Alex Ratte

Alexander Ratte, 5th year graduate student in DEALL  presented a paper, “Diachrony or Synchrony? Accounting for the Old Japanese Particle -tu,” at the Penn Linguistics Colloqium (PLC 37) and presented research, “On the Origins of Japanese Dakuon Obstruents: Evidence from Korean,” at the International Conference on Phonetics and Phonology (ICPP 2013) with the help of an Arts and Humanities Graduate Research Small Grant.

In addition to receiving the Louise Zung-nyi Loh Memorial Scholarship from the East Asian Studies Center, Alex also received support for his dissertation research project, “Japanese and Korean: Towards a New Theory of Common Linguistic Origin,” in the form of an International Affairs Grant and the Global Gateway Graduate Student Research Abroad Grant from the Council of Graduate Students.
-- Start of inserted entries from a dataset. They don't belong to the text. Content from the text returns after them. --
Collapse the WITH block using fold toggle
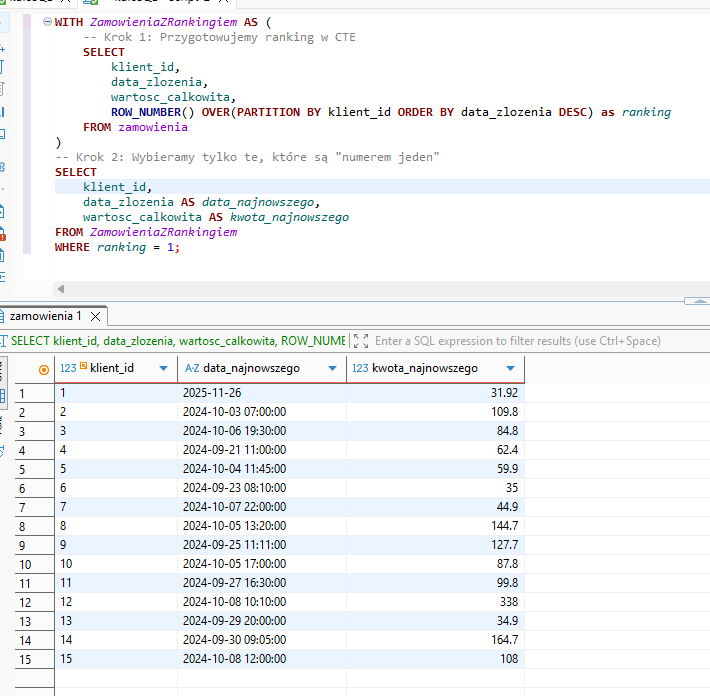The width and height of the screenshot is (710, 696). (47, 21)
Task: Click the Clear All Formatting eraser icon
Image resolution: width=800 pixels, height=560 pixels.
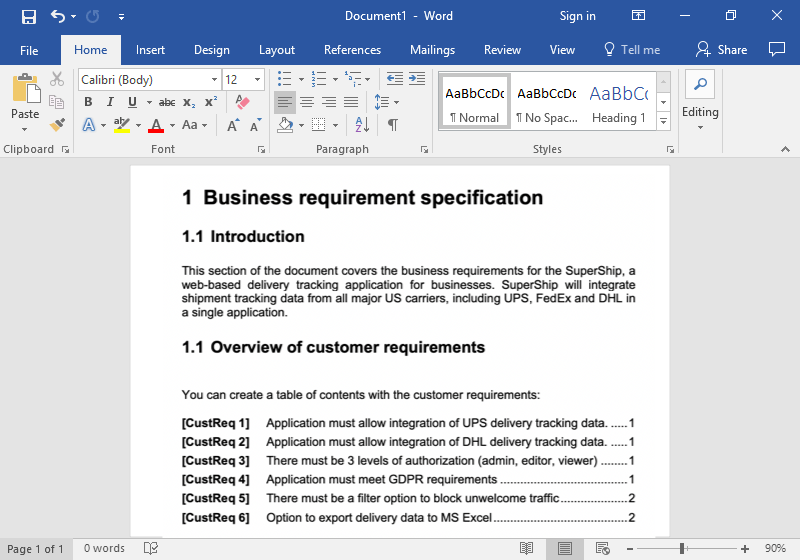Action: click(x=241, y=102)
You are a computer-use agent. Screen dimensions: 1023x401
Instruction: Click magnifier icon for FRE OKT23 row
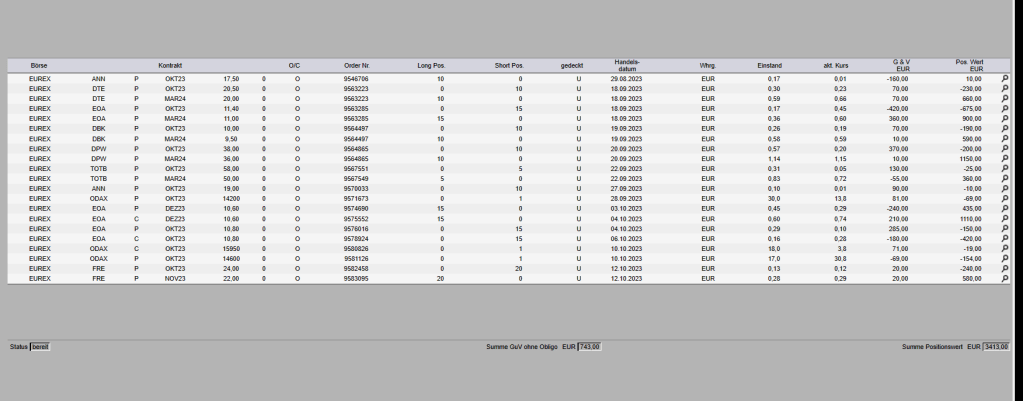pos(1004,268)
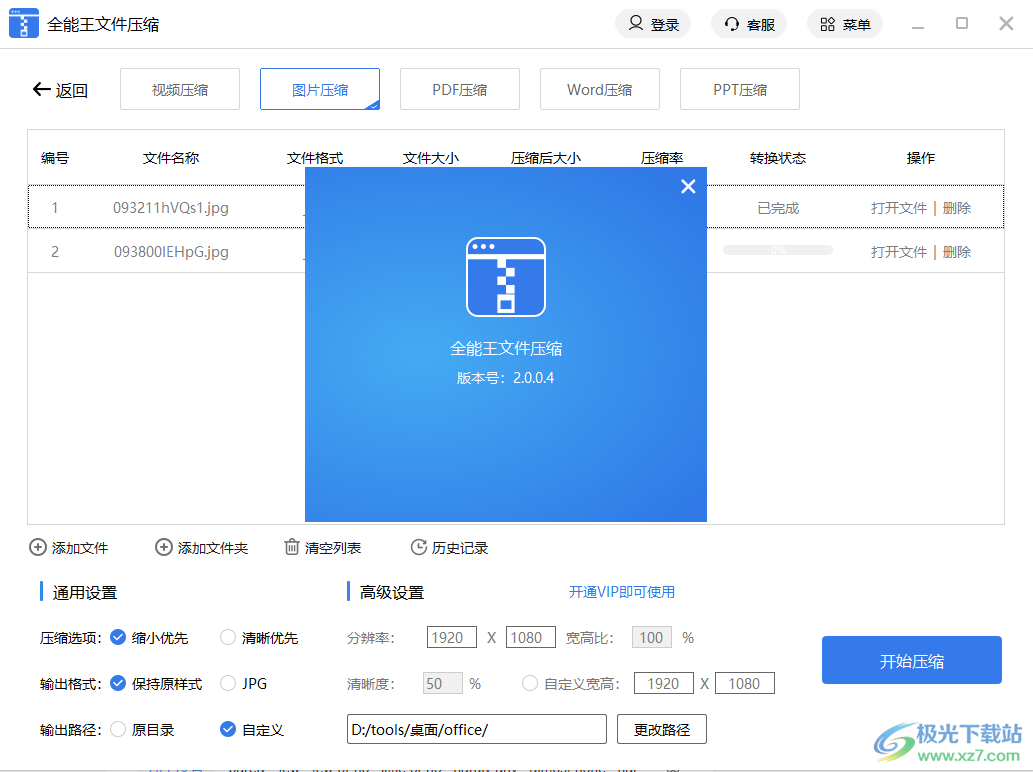The width and height of the screenshot is (1033, 772).
Task: Switch to the 视频压缩 tab
Action: click(x=179, y=89)
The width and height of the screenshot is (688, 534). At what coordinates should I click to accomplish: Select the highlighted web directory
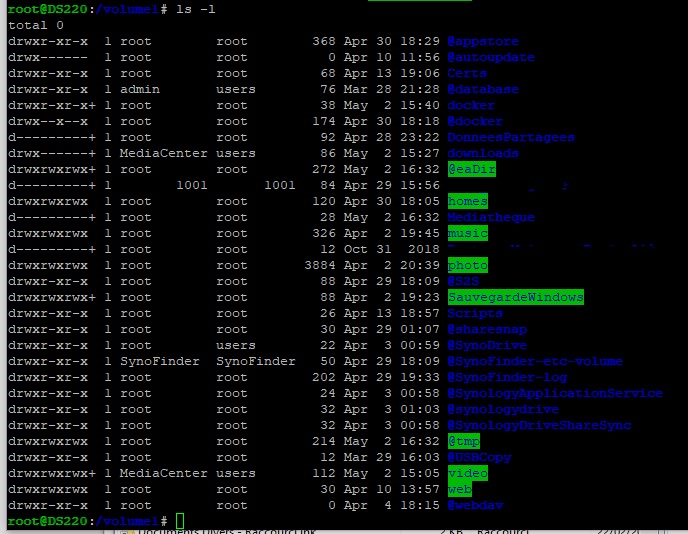pos(459,490)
Alex spent the summer as a visiting researcher at the National Institute for Japanese Language and Linguistics (NINJAL) in Tokyo, Japan.

In Fall 2013, Alex will be presenting a paper entitled "Towards a Stronger Theory of Proto-Korean-Japanese" at the 23rd Japanese/Korean Linguistics Conference (JK 23) at MIT, and a paper "Kara and Han: Reconstructing Peninsular Identities in Japanese and Korean" at the Midwest Conference on Asian Affairs, a regional conference of the Association for Asian Studies (AAS).